Unless it is personal do you mind posting it here?
I think you're referring to my comment that I am going at the ANPs and EPs from a place of SELF.
I think this SELF energy piece is the key differentiation between structural dissociation theory and internal family systems therapy (IFS). It's like a different way of framing it.
Structural Dissociation Theory
As I understand
structural dissociation theory, the major differentiation of diagnoses has to do with how many ANPs and EPs there are.
In
single-incident PTSD, when there has been no early trauma experience or exposure, a person can fragment into one ANP (their functional, everyday self) and one EP (the emotional part that is stuck in the traumatic incident and holds all the unprocessed feelings of it).
In
complex-trauma, where there has been early or prolonged trauma experience/exposure, there can be different arrays of parts that can be hard to distinguish among. Some people have one ANP and two or more EPs. In a world of diagnoses, these people would be labeled as sufferers of complex-trauma (a different category of PTSD and not in the DSM-V except as PTSD of the dissociative type I think), or of
Other Specified Dissociative Disorder. According to van der Hart, from what I've been able to figure out, people with OSDD can have EPs that can take over executive control. Thus, they may appear to have
dissociative identity disorder, but they don't because what is taking over executive control is an EP, not an ANP.
Other people develop two or more ANPs and two or more EPs. This would be
DID. Again, according to van der Hart, et. al., DID can occur when there is complex, developmental trauma very early, and then an additional major traumatic event early on (before age 4 or 5 I think). At some point in his writing, he notes a comment like: good luck figuring out the difference between a complex and powerful EP and an ANP. What marks DID is the profound phobia among parts that lead to true amnesia (not dissociative amnesia). (This distinction still confuses me). Multiple ANPs can be seen on an fMRI.
My sense is that structural dissociation theory is an attempt to frame the personality diagnostically...hence the distinction between the words "Normal" as in "Apparently Normal Personality" and "Emotional" as in "Emotional Personality." Just the vocabulary itself bifurcates
emotion from
normality. Structural Dissociation Theory (SD) seems to me to be an attempt to help frame diagnostic categories and criteria for mental illness. I find it enormously helpful, but also at odds with the Internal Family Systems Theory (IFS). It is focused on healing illness...you are either an integrated whole personality, or you are not, and you fall on some level of SD. IFS begins with the assumption that we all have parts--whether we do or do not have PTSD, CPTSD, OSDD, or DID. This is a very, very different approach.
Internal Family Systems Theory
IFS takes as its starting point that all human beings have something called SELF energy, as well as three categories of PARTS: managers, firefighters, and exiles.
Managers seem to me to be the equivalent of ANPs in SD. Their job is to keep us functional in our daily lives.
Exiles are parts that have been walled off/silenced/locked away--parts that hold traumatic experiences. To me, these parts seem equivalent to the EPs of SD. The
managers' jobs are to prevent the emotional overwhelm of the exiles from breaking through and overwhelming the system. Therefore manager parts fall into the category of
protector parts because their job is to protect the system--keep it safe and functional in daily life.

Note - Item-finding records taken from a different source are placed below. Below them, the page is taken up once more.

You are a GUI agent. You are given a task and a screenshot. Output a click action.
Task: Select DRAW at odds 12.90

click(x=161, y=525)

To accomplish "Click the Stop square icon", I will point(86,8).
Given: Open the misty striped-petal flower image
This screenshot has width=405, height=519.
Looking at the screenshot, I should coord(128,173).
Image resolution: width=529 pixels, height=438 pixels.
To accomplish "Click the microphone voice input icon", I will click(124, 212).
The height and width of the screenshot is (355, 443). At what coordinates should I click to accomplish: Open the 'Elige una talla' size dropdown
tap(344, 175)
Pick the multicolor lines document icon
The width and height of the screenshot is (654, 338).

Unlike in SD, however, IFS includes two other aspects of the personality that don't quite fit into SD theory:
firefighters and
SELF. Firefighters are considered extreme protector parts because they come in when the managers get exhausted from their jobs. Firefighters are attempts to protect the system from overwhelm at any cost--they can come in many forms...dissociation, addictions, self-harm of various sorts, etc. In most approaches to psychotherapy, the goal would be to shut down the firefighters so that work to balance the managers and exiles could be underway, or to use the managers to control the firefighters so the exiles can be healed. In IFS, however, the firefighters are honored for the difficult and thankless jobs they take on. They are recognized as having good intentions for the system, even though their approach isn't particularly helpful.

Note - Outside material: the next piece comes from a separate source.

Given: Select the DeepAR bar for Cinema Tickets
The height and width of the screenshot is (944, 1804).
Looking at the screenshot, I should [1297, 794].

IFS theory proposes that all of us have SELF energy that lies at the center of all these interacting parts...the exiles, managers, and firefighters. The approach to healing is to learn how to use the SELF energy to balance the system. The trick, especially for many of us here, is to FIND the self-energy that is buried under all the parts. To learn what it feels like to be
in SELF as opposed to being
in an exile part, a manager part, or a firefighter part. To access that SELF energy and be able to be
with parts. Because when we can do this, we can listen to parts' needs and provide them with what they need. In SELF, we can lead parts to become aware of one another's roles in the system, help them to work together to get what they need. That is why the organization that promotes this theory and approach to psychotherapy is called the Center for
Self-Leadership...because the SELF takes the lead in life rather than one or more of the parts.